Currently, five wolf control programs are underway that comprises about 9.4% of Alaska’s land area. The programs use a closely controlled permit system allowing aerial or same day airborne methods to remove wolves in designated areas. In these areas, wolf numbers will be temporarily reduced, but wolves will not be permanently eliminated from any area. Successful programs allow humans to take more moose, and healthy populations of wolves to continue to thrive in Alaska.

Now a group called Defenders of Wildlife Action Fund, with actor Ashley Judd as their figurehead, has launched a campaign including a television ad attacking Sarah Palin and her stance on the program.

According to the group, Palin is attempting to pass legislation in increase the program’s limits, allowing for more hunting of wolves and bears. Palin’s background on environmental and wildlife issues tends to paint a picture of a woman who has little care for the world around her. She was well known for her stance on drilling in the Alaska National Wildlife Refuge(ANWR) and also sued the US government to stop the listing of the polar bear on the endangered species list. Just recently, she suggested that she would sue the government yet again to remove the beluga whale from the endangered species list in Alaska’s Cook Inlet. It is not beyond resoning that she would be opposed to any action to save the gray wolf, but this is what she said in response to the ad:

It is reprehensible and hypocritical that the Defenders of Wildlife would use Alaska and my administration as a fundraising tool to deceive Americans into parting with their hard-earned money.”

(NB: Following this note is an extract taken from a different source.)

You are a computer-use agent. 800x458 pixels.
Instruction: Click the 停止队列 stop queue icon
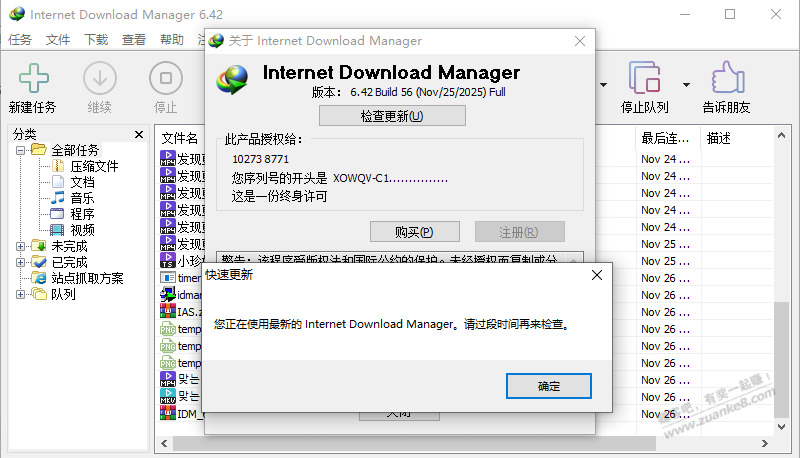click(x=644, y=78)
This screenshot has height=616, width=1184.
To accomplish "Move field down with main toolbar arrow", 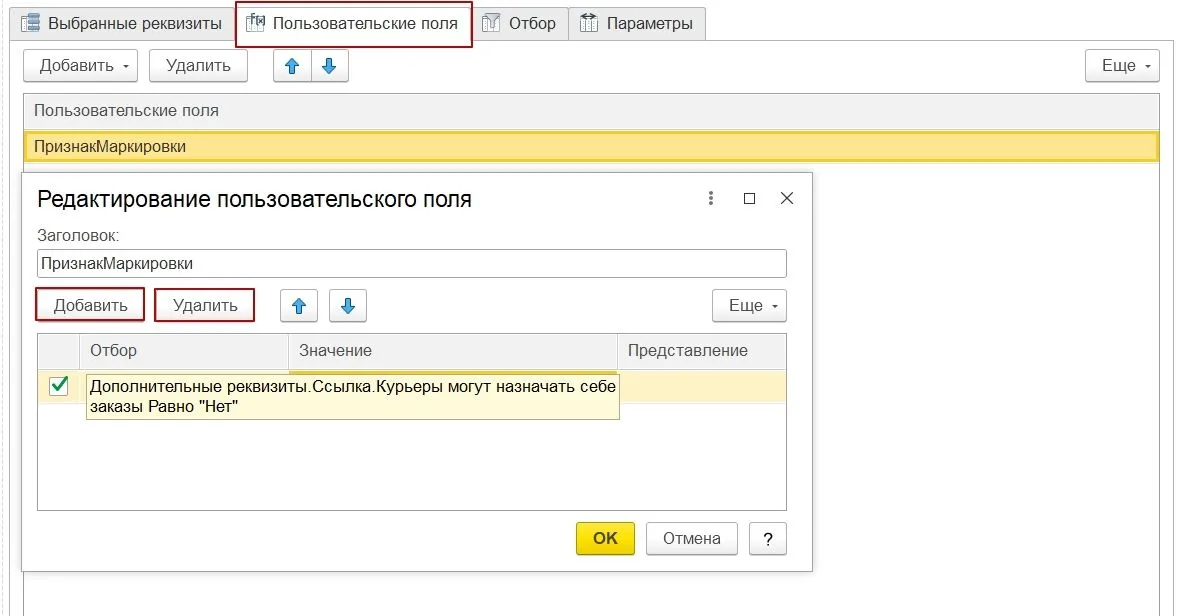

The ad campaign by this extreme fringe group, as Alaskans have witnessed over the last several years, distorts the facts about Alaska’s wildlife management programs. Alaskans depend on wildlife for food and cultural practices which can’t be sustained when predators are allowed to decimate moose and caribou populations. Our predator control programs are scientific and successful at protecting vulnerable wildlife. These audacious fundraising attempts misrepresent what goes on in Alaska, and I encourage people to learn the facts about Alaska’s positive record of managing wildlife for abundance.”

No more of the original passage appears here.